_Directive:_
Recast the entries from the line containing "Select the Type tool" through the line containing "Action: tap(706, 16)", inclusive, as a Markdown table with columns Row and Line, skipping blank lines. Leave the pictures out of the table.
>> START The data
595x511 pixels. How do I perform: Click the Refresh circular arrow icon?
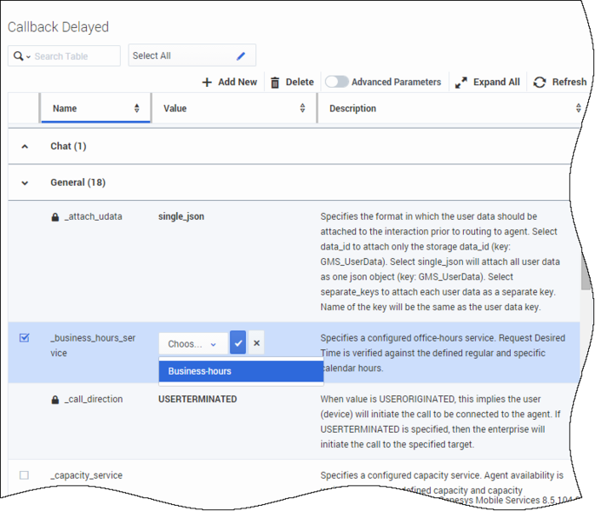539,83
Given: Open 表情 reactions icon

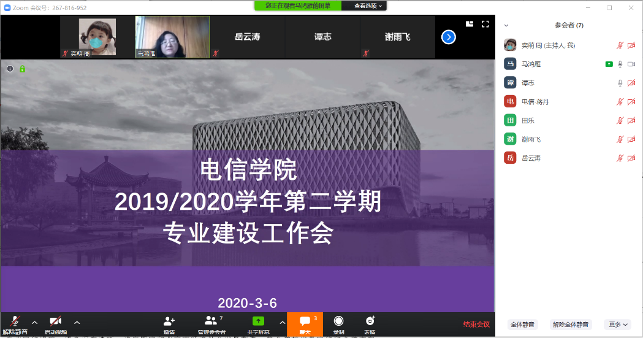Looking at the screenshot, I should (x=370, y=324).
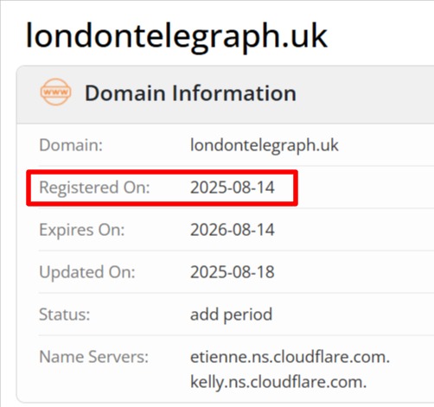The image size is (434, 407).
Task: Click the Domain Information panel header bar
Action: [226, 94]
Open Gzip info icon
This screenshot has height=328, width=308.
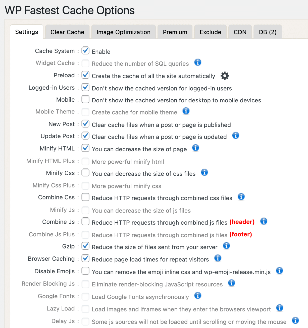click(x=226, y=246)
>> END The data
>> START The data
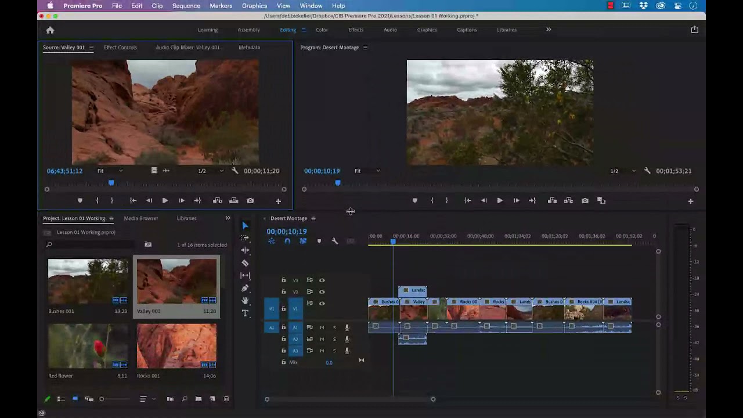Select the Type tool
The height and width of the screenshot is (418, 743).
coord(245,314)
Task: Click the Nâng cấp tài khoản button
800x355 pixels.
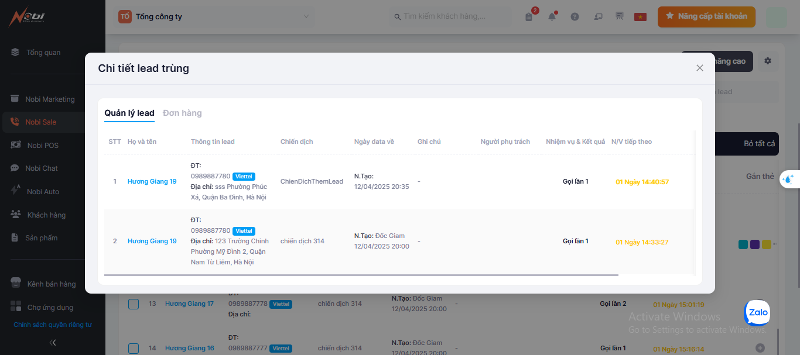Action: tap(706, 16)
>> END The data
>> START The data
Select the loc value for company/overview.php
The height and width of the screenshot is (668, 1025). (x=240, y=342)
>> END The data
_Result of the task:_
| Row | Line |
|---|---|
| 1 | Select the Type tool |
| 2 | The height and width of the screenshot is (418, 743). |
| 3 | coord(245,314) |
| 4 | Task: Click the Nâng cấp tài khoản button |
| 5 | 800x355 pixels. |
| 6 | Action: tap(706, 16) |